When do large language models decide to hallucinate? Despite serious consequences in healthcare, law, and finance, few formal answers exist. Recent work shows autoregressive models maintain internal representations distinguishing factual from fictional outputs, but when these representations peak as a function of model scale remains poorly understood.
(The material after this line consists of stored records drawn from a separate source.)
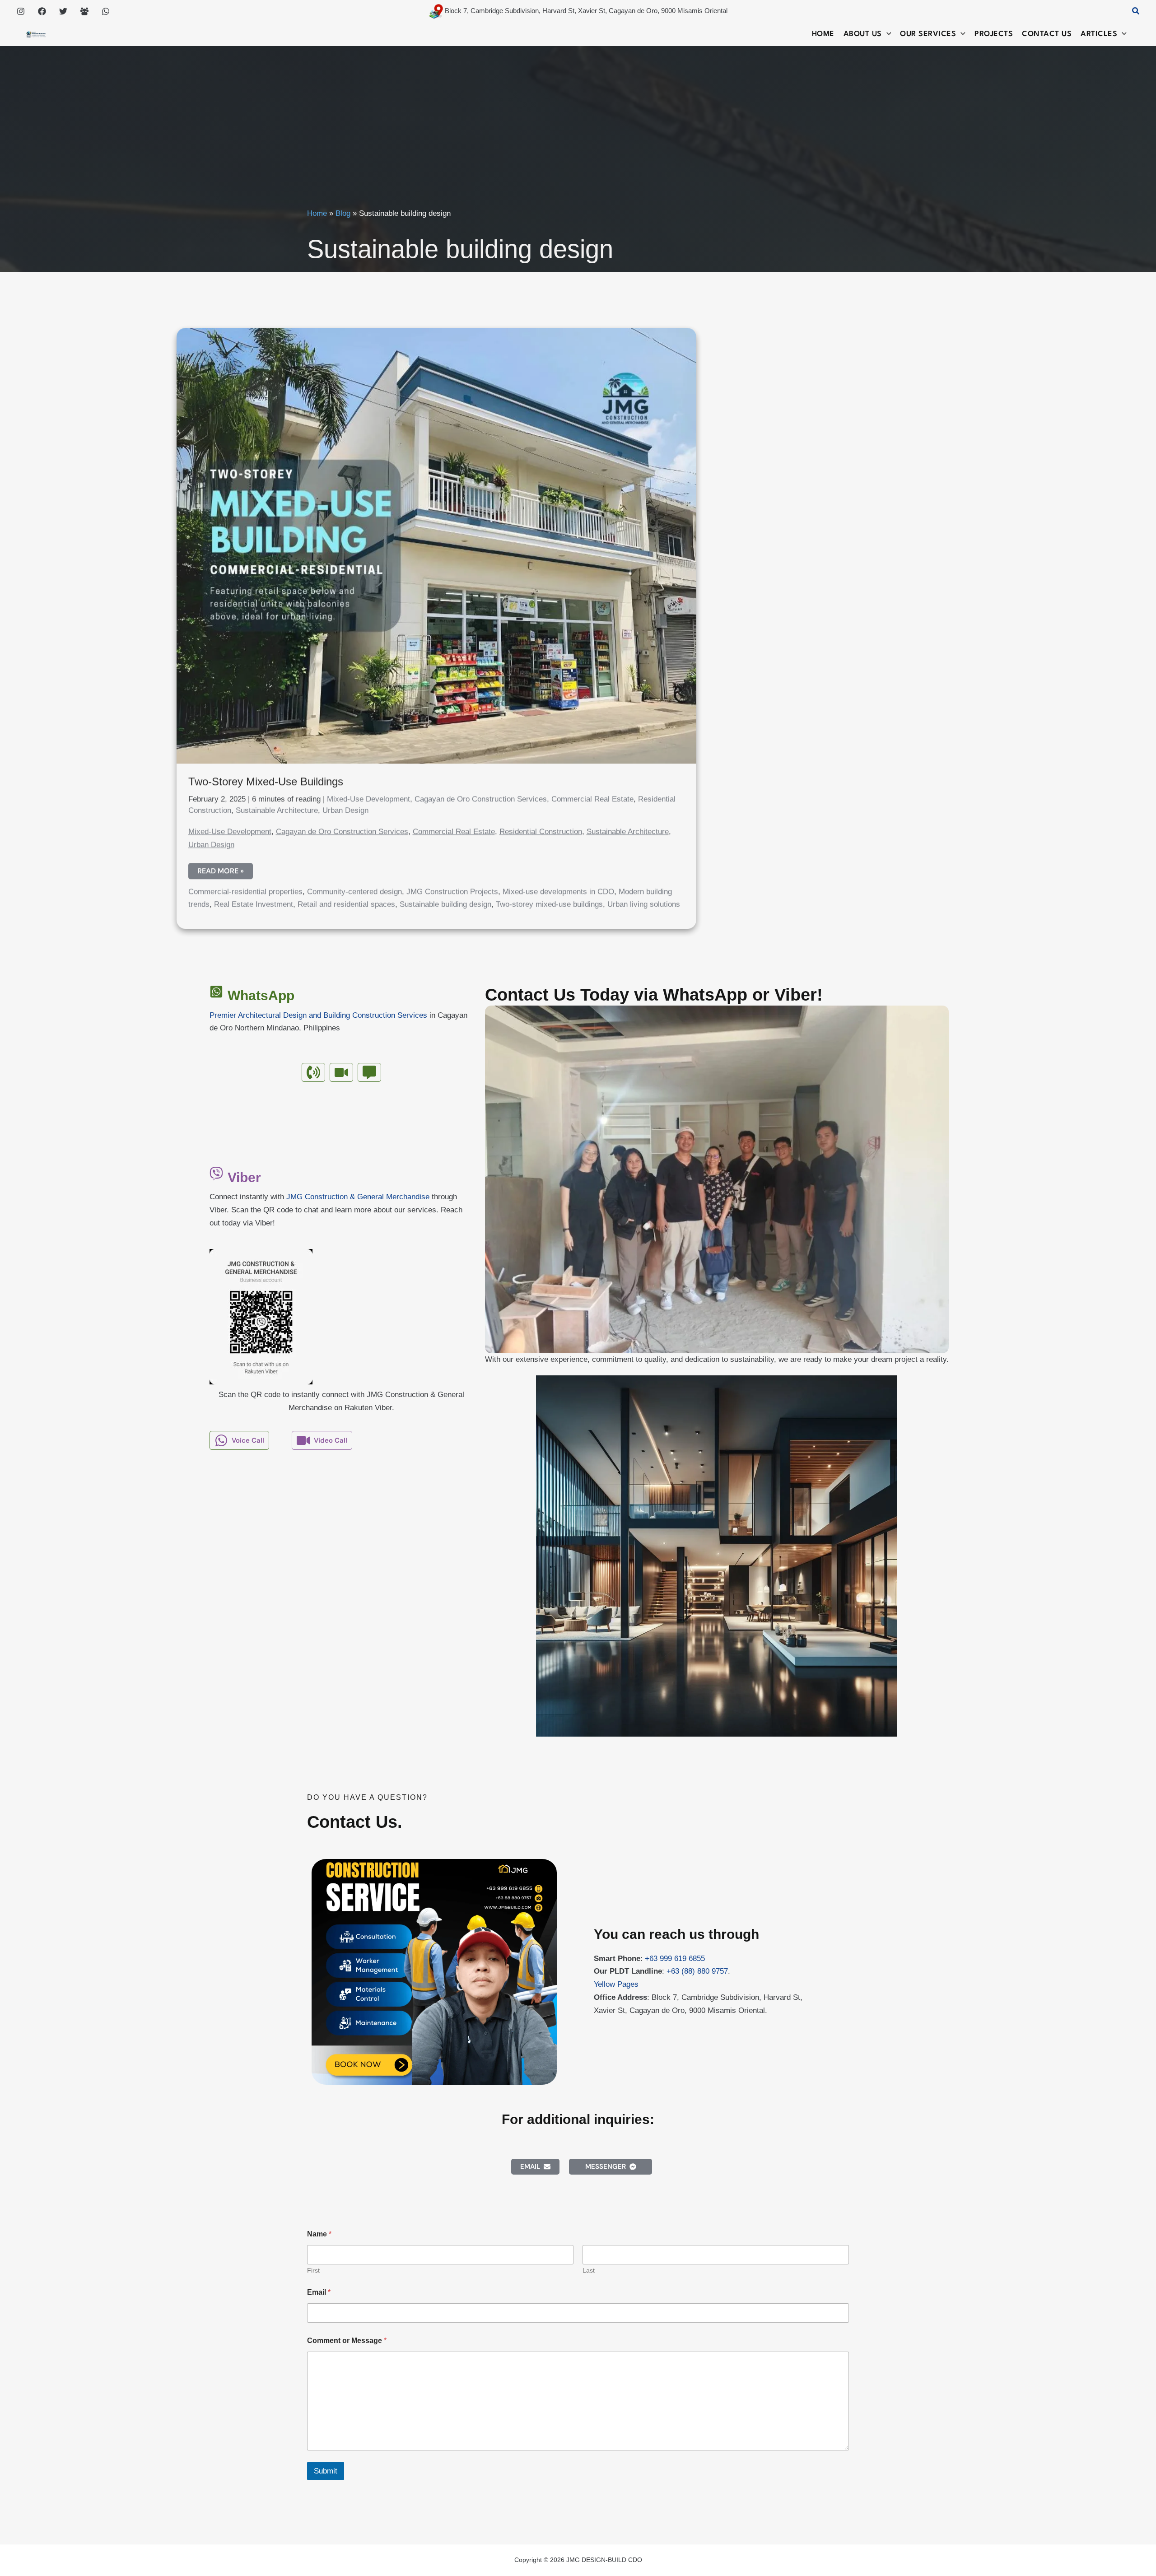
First (313, 2270)
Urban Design (345, 808)
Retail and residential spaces (346, 902)
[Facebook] (42, 11)
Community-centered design (354, 889)
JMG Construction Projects (452, 889)
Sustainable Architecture (277, 808)
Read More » (220, 870)
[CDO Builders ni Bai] (84, 11)
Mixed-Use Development (368, 796)
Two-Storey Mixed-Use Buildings (265, 779)
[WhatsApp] (106, 11)
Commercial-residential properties (245, 889)
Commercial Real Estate (592, 796)
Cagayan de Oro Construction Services (481, 796)
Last (589, 2270)
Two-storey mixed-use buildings (549, 902)
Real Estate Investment (253, 902)
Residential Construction (540, 829)
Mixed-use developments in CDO (558, 889)
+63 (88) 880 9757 (697, 1971)
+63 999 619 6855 (675, 1958)
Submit (325, 2471)
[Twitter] (63, 11)
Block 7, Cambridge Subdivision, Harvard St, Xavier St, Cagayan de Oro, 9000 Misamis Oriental (585, 10)
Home (317, 213)
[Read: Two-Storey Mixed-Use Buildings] (436, 543)
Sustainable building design (445, 902)
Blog (343, 213)
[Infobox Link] (341, 1017)
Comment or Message (347, 2340)
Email (319, 2292)
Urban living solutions (643, 902)
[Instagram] (21, 11)
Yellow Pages (616, 1984)
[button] (1136, 11)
We study the temporal dynamics of hallucination-indicative internal representations across 7 autoregressive transformers (117M--7B parameters) using three fact-based datasets (TriviaQA, Simple Facts, Biography; 552 labeled examples). We identify a scale-dependent phase transition: models below 400M parameters show chance-level probe accuracy at every generation position (AUC = 0.48--0.67), indicating no reliable factuality signal. Above \sim1B parameters, a qualitatively different regime emerges where peak detectability occurs at position zero -- before any tokens are generated -- then declines during generation. This pre-generation signal is statistically significant in both Pythia-1.4B (p = 0.012) and Qwen2.5-7B (p = 0.038), spanning distinct architectures and training corpora. At the 7B scale, we observe a striking dissociation: Pythia-6.9B (base model, trained on The Pile) produces a flat temporal profile (\Delta = +0.001, p = 0.989), while instruction-tuned Qwen2.5-7B shows a dominant pre-generation effect. This indicates raw scale alone is insufficient -- knowledge organization through instruction tuning or equivalent post-training is required for pre-commitment encoding. Activation steering along probe-derived directions fails to correct hallucinations across all models, confirming the signal is correlational rather than causal. Our findings provide scale-calibrated detection protocols and a concrete hypothesis on instruction tuning's role in developing knowledge circuits supporting factual generation.